The Glenamaddy woman, who is running for Fianna Fail in the Local Elections, said the Government and HSE management were in denial as large areas of the population in north Galway were left without ambulance cover. Fahy has called for more resources for regional ambulance services like the new base in Tuam following a series of alarming delays in the response time to emergencies in the past few months.
“Response times in the Tuam area now far exceed national and international norms. time. Lives are being put at risk as a result,” said Fahy.
The Fianna Fail candidate said it was clear that the service is under-funded and under-staffed.

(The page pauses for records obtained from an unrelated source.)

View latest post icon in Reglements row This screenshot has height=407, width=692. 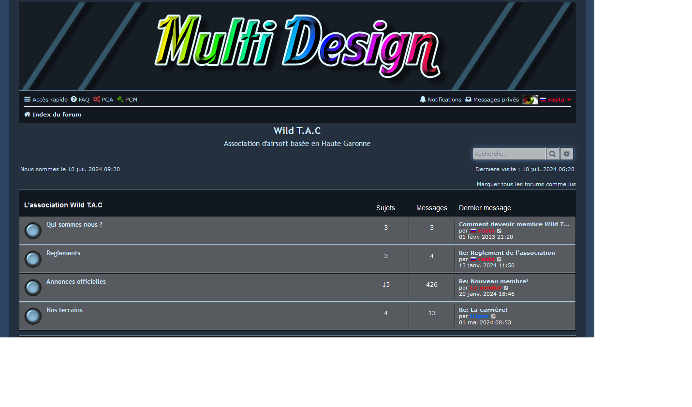[x=499, y=260]
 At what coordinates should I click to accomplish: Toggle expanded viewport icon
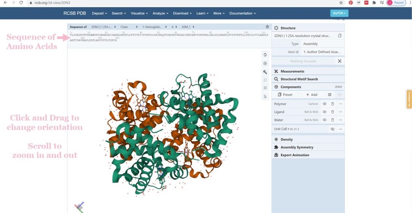(265, 80)
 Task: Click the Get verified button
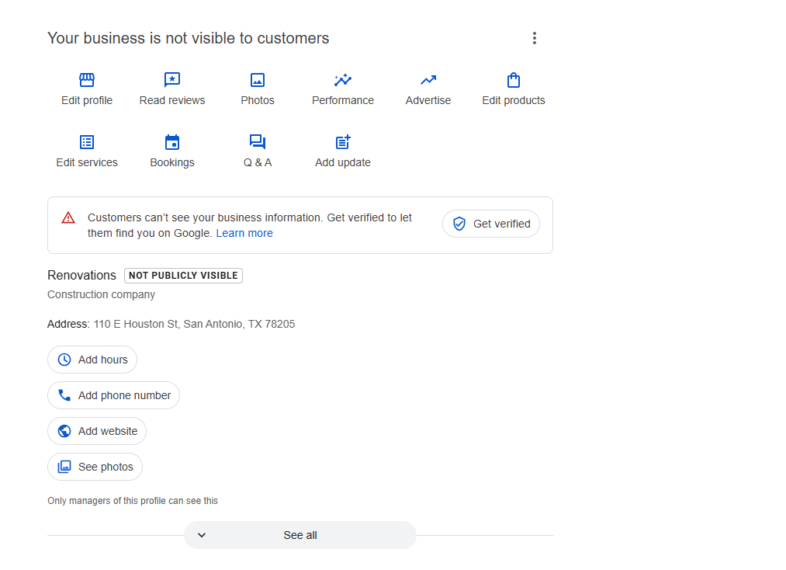pyautogui.click(x=491, y=224)
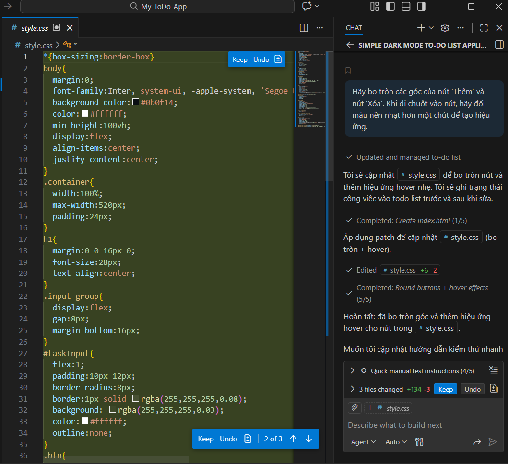Keep all changed files
The height and width of the screenshot is (464, 508).
[445, 389]
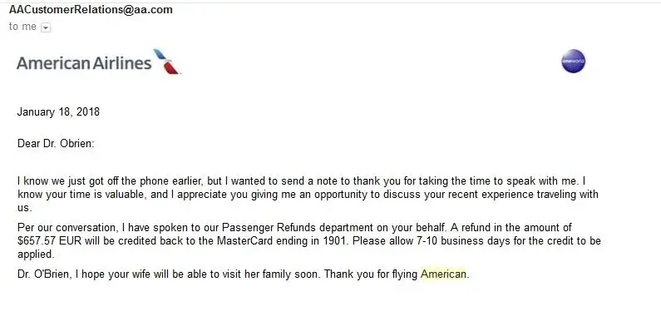The width and height of the screenshot is (661, 336).
Task: Click the greeting "Dear Dr. Obrien:"
Action: (x=56, y=143)
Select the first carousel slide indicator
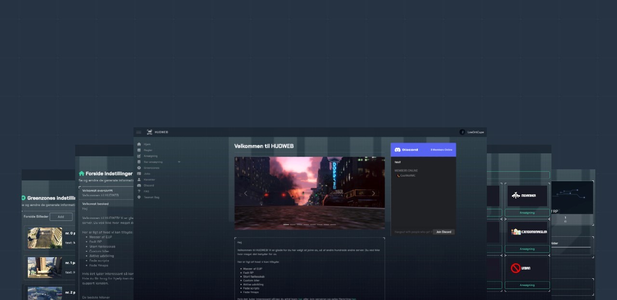The image size is (617, 300). pyautogui.click(x=286, y=225)
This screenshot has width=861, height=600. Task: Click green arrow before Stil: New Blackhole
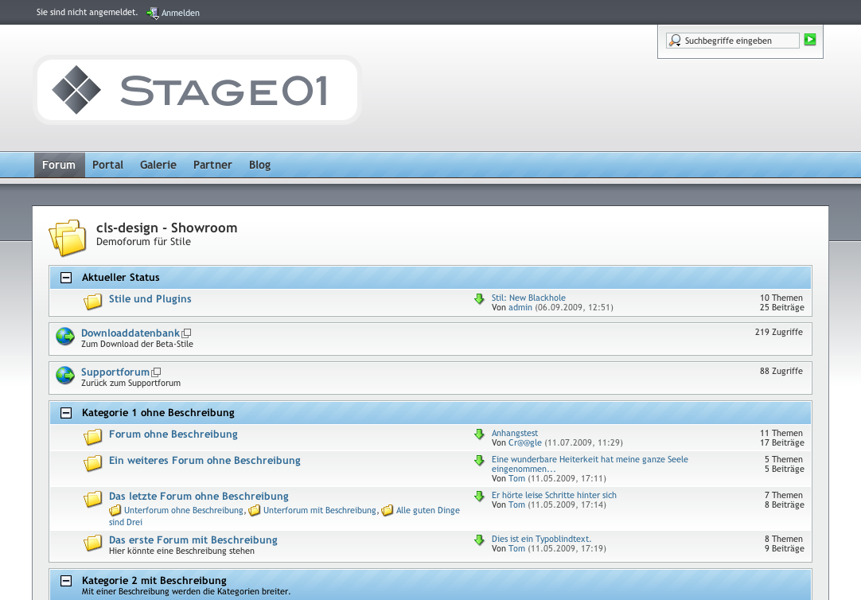479,299
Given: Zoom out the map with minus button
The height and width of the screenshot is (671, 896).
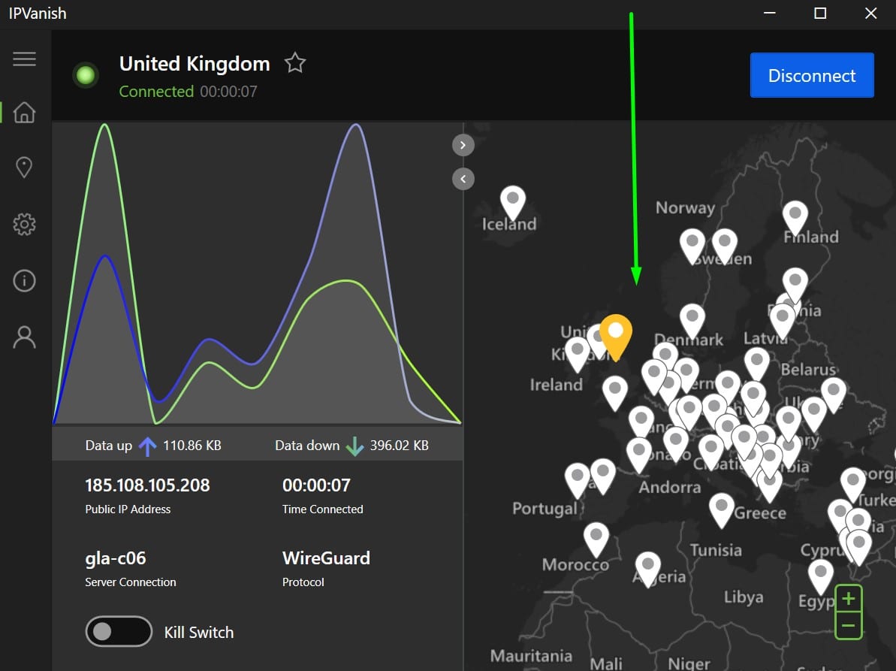Looking at the screenshot, I should pos(849,625).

“The centralisation of ambulance control and dispatch has led to serious inconsistencies in ambulance cover and a lack of local knowledge when it comes to responding to emergencies. For someone in a life-threatening emergency, instructions over the phone are no substitute for hands-on medical care. The bottom line is that the service is not adequately resourced and it is not properly managed at a national level.”
Fahy said Tuam was to be a 24 hour base serving more than 30,000 people in north Galway and south Mayo. “The reality is the Tuam ambulance base was built. but never really opened. Ambulances come from Galway and Castlebar to Tuam area and the Order of Malta helps out. The very least that the people of Tuam need is adequate response times for ambulance cover.”